[start]

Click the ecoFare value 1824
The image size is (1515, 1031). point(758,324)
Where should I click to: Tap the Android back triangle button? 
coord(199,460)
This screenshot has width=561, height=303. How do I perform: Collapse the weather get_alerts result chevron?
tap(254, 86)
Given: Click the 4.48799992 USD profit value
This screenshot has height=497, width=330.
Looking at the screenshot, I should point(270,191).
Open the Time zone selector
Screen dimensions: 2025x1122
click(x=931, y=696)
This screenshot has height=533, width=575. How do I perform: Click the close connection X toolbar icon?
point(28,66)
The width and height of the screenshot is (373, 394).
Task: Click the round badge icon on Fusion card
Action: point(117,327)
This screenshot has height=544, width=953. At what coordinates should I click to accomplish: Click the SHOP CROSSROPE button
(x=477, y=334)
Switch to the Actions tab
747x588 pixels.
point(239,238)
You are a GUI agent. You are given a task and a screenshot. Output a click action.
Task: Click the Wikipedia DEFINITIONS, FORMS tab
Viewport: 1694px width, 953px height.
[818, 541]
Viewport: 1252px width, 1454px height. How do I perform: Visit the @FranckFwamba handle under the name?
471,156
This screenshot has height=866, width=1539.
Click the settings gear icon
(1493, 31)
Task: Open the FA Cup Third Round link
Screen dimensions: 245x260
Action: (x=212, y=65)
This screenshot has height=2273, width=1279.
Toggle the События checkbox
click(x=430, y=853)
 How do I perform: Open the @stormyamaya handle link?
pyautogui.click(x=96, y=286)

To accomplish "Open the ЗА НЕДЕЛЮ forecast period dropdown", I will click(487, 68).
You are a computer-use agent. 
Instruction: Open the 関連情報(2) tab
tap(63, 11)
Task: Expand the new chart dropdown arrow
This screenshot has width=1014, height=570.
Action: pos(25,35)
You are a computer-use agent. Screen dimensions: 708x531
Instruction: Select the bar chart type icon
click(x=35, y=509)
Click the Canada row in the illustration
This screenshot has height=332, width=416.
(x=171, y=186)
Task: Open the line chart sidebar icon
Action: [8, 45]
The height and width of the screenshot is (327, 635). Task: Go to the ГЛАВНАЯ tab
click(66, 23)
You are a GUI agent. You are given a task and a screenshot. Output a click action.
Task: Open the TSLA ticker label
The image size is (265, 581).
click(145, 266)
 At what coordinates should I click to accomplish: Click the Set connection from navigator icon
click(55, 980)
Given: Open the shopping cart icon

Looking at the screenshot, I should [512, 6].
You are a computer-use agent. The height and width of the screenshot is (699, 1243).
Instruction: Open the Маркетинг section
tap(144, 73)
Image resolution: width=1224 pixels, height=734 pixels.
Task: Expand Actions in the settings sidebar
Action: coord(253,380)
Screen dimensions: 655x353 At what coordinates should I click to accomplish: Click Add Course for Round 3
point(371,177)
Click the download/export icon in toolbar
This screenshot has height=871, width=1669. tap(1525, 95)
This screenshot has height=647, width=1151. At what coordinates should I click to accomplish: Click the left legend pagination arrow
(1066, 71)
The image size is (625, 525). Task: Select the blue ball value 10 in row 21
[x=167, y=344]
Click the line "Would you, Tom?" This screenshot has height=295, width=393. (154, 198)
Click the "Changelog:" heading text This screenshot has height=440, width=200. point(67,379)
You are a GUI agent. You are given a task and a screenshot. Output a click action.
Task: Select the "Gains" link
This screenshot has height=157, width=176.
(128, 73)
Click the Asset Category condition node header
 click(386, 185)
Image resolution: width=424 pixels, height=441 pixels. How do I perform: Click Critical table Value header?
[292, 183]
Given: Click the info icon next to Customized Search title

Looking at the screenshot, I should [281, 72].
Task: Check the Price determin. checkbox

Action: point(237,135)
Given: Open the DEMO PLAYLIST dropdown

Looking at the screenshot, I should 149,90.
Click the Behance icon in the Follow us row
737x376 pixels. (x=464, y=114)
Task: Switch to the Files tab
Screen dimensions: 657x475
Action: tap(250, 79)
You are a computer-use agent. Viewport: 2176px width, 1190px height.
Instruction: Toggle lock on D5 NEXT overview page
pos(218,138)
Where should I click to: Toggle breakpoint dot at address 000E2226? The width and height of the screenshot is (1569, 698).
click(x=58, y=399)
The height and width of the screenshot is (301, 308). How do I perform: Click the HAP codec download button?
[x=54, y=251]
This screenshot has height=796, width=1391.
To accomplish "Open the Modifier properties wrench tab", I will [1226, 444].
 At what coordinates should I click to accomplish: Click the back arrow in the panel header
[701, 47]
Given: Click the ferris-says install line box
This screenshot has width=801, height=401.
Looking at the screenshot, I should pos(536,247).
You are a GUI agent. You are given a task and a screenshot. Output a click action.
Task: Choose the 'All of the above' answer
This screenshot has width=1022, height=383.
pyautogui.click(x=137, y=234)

[end]

### To be done
Please give these records again with every "How do I perform" swapped for "How can I do", leaving everything else as it is.

### Reply
Click the ecoFare value 1824
The image size is (1515, 1031). point(758,324)
Where should I click to: Tap the Android back triangle button? 
coord(199,460)
This screenshot has width=561, height=303. How can I do: Collapse the weather get_alerts result chevron?
tap(254, 86)
Given: Click the 4.48799992 USD profit value
This screenshot has height=497, width=330.
Looking at the screenshot, I should point(270,191).
Open the Time zone selector
Screen dimensions: 2025x1122
click(x=931, y=696)
This screenshot has height=533, width=575. How can I do: Click the close connection X toolbar icon?
point(28,66)
The width and height of the screenshot is (373, 394).
Task: Click the round badge icon on Fusion card
Action: point(117,327)
This screenshot has height=544, width=953. At what coordinates should I click to accomplish: Click the SHOP CROSSROPE button
(x=477, y=334)
Switch to the Actions tab
747x588 pixels.
point(239,238)
You are a GUI agent. You are given a task and a screenshot. Output a click action.
Task: Click the Wikipedia DEFINITIONS, FORMS tab
Viewport: 1694px width, 953px height.
[818, 541]
Viewport: 1252px width, 1454px height. How can I do: Visit the @FranckFwamba handle under the name?
471,156
This screenshot has height=866, width=1539.
Click the settings gear icon
(1493, 31)
Task: Open the FA Cup Third Round link
Screen dimensions: 245x260
Action: (x=212, y=65)
This screenshot has height=2273, width=1279.
Toggle the События checkbox
click(x=430, y=853)
 How can I do: Open the @stormyamaya handle link?
pyautogui.click(x=96, y=286)

To accomplish "Open the ЗА НЕДЕЛЮ forecast period dropdown", I will click(487, 68).
You are a computer-use agent. 
Instruction: Open the 関連情報(2) tab
tap(63, 11)
Task: Expand the new chart dropdown arrow
This screenshot has width=1014, height=570.
Action: pos(25,35)
You are a computer-use agent. Screen dimensions: 708x531
Instruction: Select the bar chart type icon
click(x=35, y=509)
Click the Canada row in the illustration
This screenshot has height=332, width=416.
(x=171, y=186)
Task: Open the line chart sidebar icon
Action: [8, 45]
The height and width of the screenshot is (327, 635). Task: Go to the ГЛАВНАЯ tab
click(66, 23)
You are a GUI agent. You are given a task and a screenshot. Output a click action.
Task: Open the TSLA ticker label
The image size is (265, 581).
click(145, 266)
 At what coordinates should I click to accomplish: Click the Set connection from navigator icon
click(55, 980)
Given: Open the shopping cart icon

Looking at the screenshot, I should [512, 6].
You are a computer-use agent. The height and width of the screenshot is (699, 1243).
Instruction: Open the Маркетинг section
tap(144, 73)
Image resolution: width=1224 pixels, height=734 pixels.
Task: Expand Actions in the settings sidebar
Action: coord(253,380)
Screen dimensions: 655x353 At what coordinates should I click to accomplish: Click Add Course for Round 3
point(371,177)
Click the download/export icon in toolbar
This screenshot has height=871, width=1669. tap(1525, 95)
This screenshot has height=647, width=1151. At what coordinates should I click to accomplish: Click the left legend pagination arrow
(1066, 71)
The image size is (625, 525). Task: Select the blue ball value 10 in row 21
[x=167, y=344]
Click the line "Would you, Tom?" This screenshot has height=295, width=393. (154, 198)
Click the "Changelog:" heading text This screenshot has height=440, width=200. point(67,379)
You are a GUI agent. You are given a task and a screenshot. Output a click action.
Task: Select the "Gains" link
This screenshot has height=157, width=176.
(128, 73)
Click the Asset Category condition node header
 click(386, 185)
Image resolution: width=424 pixels, height=441 pixels. How can I do: Click Critical table Value header?
[292, 183]
Given: Click the info icon next to Customized Search title

Looking at the screenshot, I should [281, 72].
Task: Check the Price determin. checkbox

Action: point(237,135)
Given: Open the DEMO PLAYLIST dropdown

Looking at the screenshot, I should 149,90.
Click the Behance icon in the Follow us row
737x376 pixels. (x=464, y=114)
Task: Switch to the Files tab
Screen dimensions: 657x475
Action: tap(250, 79)
You are a computer-use agent. Viewport: 2176px width, 1190px height.
Instruction: Toggle lock on D5 NEXT overview page
pos(218,138)
Where should I click to: Toggle breakpoint dot at address 000E2226? The width and height of the screenshot is (1569, 698).
click(x=58, y=399)
The height and width of the screenshot is (301, 308). How can I do: Click the HAP codec download button?
[x=54, y=251]
This screenshot has height=796, width=1391.
To accomplish "Open the Modifier properties wrench tab", I will [1226, 444].
 At what coordinates should I click to accomplish: Click the back arrow in the panel header
[701, 47]
Given: Click the ferris-says install line box
This screenshot has width=801, height=401.
Looking at the screenshot, I should pos(536,247).
You are a GUI agent. You are given a task and a screenshot. Output a click action.
Task: Choose the 'All of the above' answer
This screenshot has width=1022, height=383.
pyautogui.click(x=137, y=234)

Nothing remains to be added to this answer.